The response should be the records below, repeated exactly, with each picture left out.

═════ Given records ═════

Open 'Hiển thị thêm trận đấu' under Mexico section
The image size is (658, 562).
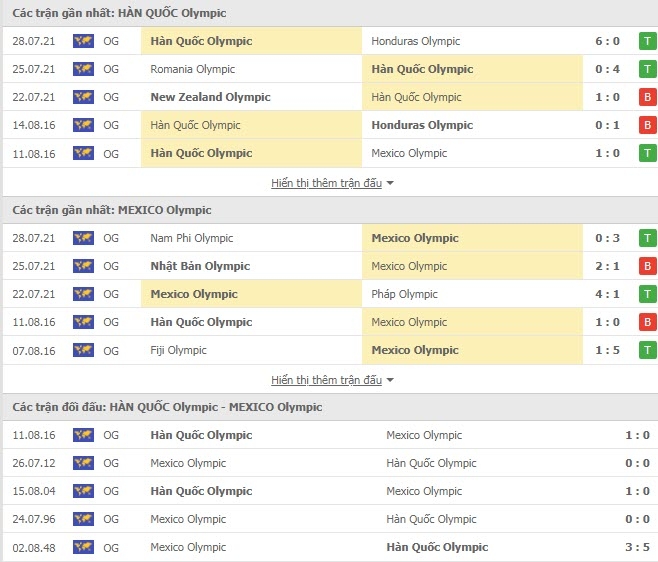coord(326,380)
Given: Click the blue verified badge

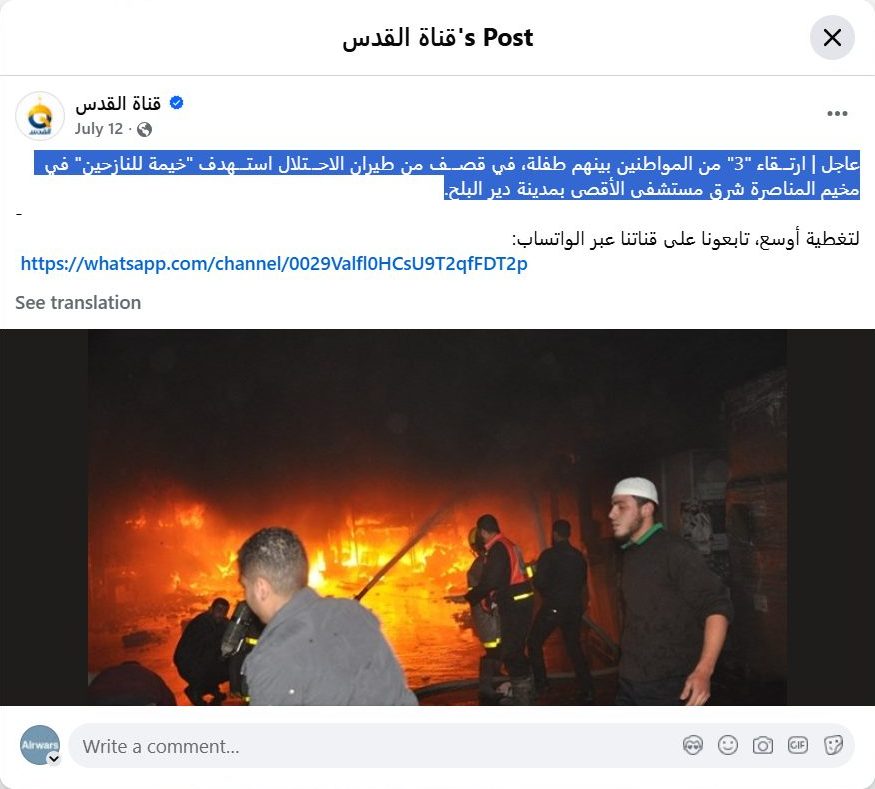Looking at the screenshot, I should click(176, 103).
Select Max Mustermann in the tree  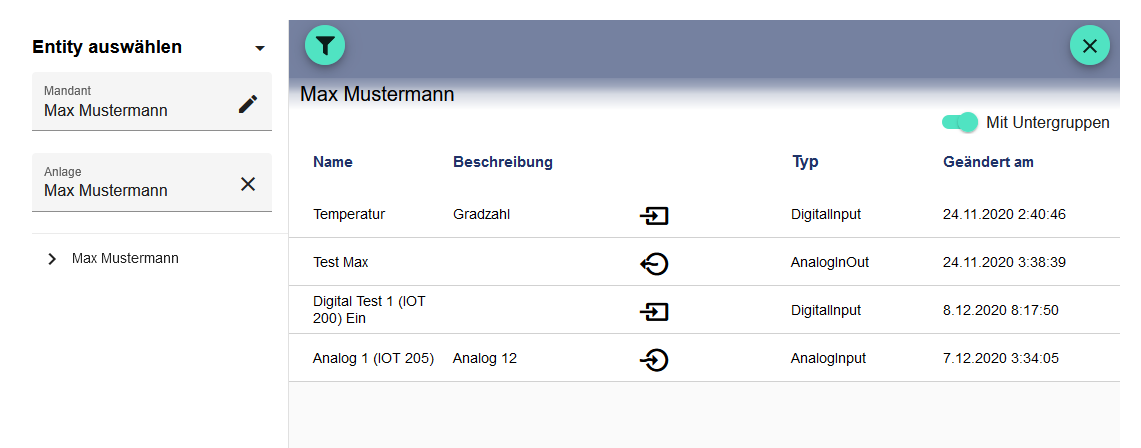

═════

§ Written reply:
Open 'Hiển thị thêm trận đấu' under Mexico section
The image size is (658, 562).
coord(326,380)
Given: Click the blue verified badge

Looking at the screenshot, I should click(176, 103).
Select Max Mustermann in the tree  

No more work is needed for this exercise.